══ Input records ══

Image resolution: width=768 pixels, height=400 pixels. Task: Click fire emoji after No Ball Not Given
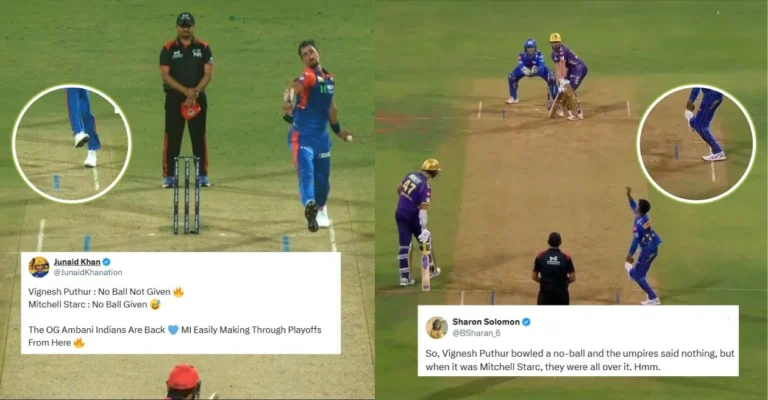pos(178,292)
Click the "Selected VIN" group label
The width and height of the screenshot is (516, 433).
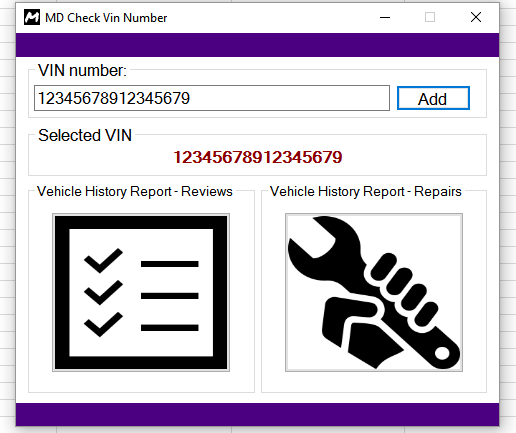(x=85, y=135)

═══

> _Aim of the task_: Copy every record above exactly as written, but leave out the pictures.

> _Answer to the problem_:
Image resolution: width=768 pixels, height=400 pixels. Task: Click fire emoji after No Ball Not Given
pos(178,292)
Click the "Selected VIN" group label
The width and height of the screenshot is (516, 433).
(x=85, y=135)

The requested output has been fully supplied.